Three months ago, the American Football Coaches Association caused somewhat of a shitstorm when they announced that they would seal their final Coaches Poll votes in 2010, ending five years of glasnost in that regard. Being that the poll plays a significant part in determining who gets to play for a near $20M payout, the outrage, in our eyes, was justified.
Sports Illustrated agrees. And then some. In a great Andy Staples piece, the organization announced plans lob FOIA requests at the participating coaches that are working at public universities:
So beginning Tuesday, SI.com will file records requests with the employer of each of the 51 public school coaches who vote in the 2009 poll. If the schools comply with the law, we should get a look at every ballot. Legal action may be required if schools refuse to comply, but if a recent case involving Florida State and the NCAA is any indication, judges likely will support the people asking that highly paid public employees be held accountable for their actions. Every ballot we receive will be published.

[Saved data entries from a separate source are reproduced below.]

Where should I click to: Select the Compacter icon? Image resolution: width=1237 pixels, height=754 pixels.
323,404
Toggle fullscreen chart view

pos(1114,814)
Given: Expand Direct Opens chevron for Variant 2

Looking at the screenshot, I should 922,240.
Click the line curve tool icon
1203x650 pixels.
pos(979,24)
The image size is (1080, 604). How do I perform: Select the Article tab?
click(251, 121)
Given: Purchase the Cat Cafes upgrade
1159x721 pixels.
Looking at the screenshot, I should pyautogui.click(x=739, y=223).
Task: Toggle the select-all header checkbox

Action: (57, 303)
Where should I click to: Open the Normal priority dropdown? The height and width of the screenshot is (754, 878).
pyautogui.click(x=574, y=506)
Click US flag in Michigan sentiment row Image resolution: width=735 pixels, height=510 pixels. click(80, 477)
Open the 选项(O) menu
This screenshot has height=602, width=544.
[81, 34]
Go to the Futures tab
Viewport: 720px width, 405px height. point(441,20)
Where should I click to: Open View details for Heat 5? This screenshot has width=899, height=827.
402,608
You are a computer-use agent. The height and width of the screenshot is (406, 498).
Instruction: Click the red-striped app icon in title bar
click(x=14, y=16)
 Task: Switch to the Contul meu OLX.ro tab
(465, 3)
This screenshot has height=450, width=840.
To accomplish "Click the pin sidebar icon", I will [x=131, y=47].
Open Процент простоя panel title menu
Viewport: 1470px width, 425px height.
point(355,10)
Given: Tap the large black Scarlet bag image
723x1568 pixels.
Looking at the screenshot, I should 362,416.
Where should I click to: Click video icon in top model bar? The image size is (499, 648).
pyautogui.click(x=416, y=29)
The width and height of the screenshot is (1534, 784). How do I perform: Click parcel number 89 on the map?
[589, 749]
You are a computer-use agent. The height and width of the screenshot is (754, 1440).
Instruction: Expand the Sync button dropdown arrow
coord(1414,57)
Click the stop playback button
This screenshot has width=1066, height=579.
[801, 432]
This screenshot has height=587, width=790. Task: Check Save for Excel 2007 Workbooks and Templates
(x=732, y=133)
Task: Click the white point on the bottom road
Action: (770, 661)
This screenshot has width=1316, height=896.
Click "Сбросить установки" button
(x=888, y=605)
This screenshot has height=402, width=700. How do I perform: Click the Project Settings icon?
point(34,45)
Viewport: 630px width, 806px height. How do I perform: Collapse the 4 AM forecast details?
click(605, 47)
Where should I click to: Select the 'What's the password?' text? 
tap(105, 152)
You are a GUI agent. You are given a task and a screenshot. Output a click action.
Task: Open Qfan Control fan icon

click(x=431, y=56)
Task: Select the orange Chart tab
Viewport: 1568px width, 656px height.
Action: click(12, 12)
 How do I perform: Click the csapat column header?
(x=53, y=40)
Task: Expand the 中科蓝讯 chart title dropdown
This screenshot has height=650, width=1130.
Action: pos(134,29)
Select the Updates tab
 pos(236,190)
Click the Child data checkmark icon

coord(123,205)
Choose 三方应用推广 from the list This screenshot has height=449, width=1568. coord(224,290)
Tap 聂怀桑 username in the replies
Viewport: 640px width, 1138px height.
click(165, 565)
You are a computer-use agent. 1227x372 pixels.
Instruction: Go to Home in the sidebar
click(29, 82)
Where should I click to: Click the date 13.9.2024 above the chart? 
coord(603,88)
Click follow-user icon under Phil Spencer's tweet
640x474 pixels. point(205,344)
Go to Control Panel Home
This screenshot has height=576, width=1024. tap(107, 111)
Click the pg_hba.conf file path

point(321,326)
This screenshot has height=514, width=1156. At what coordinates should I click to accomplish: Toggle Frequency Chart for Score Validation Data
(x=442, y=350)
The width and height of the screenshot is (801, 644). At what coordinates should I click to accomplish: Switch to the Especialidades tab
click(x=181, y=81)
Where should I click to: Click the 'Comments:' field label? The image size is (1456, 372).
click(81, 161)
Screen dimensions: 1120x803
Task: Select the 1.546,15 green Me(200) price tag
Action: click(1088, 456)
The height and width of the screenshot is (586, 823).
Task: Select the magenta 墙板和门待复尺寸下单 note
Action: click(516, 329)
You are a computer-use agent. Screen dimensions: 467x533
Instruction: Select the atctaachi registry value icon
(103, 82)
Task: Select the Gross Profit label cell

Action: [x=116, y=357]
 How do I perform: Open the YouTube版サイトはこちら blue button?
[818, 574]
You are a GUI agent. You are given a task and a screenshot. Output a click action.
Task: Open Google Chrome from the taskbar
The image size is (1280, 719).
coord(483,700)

He goes on to highlight past quasi-shenanigans such as the slide of the Ducks on 2004, Missouri topping Oklahoma in 2007 despite the Sooners taking two from the Tigers that year and finally Tressel's move with his final ballot of 20061.
It's true that the collective results haven't produced an avoidable controversy in some time and universities will figure out clever ways to avoid compliance, but it's the principle here in my eyes. Every chink in the wall of the cartel that routinely excludes unbeaten teams from championship contention is a good chink.
- 1 I still don't know why what Tressel did makes for such controversy. The guy basically did what any responsible party would do and he recused himself from the situation. He showed no favoritism for or against his own conference mate and that's the right play despite what Wolverine or Gator fans might feel (in their vapid little hearts).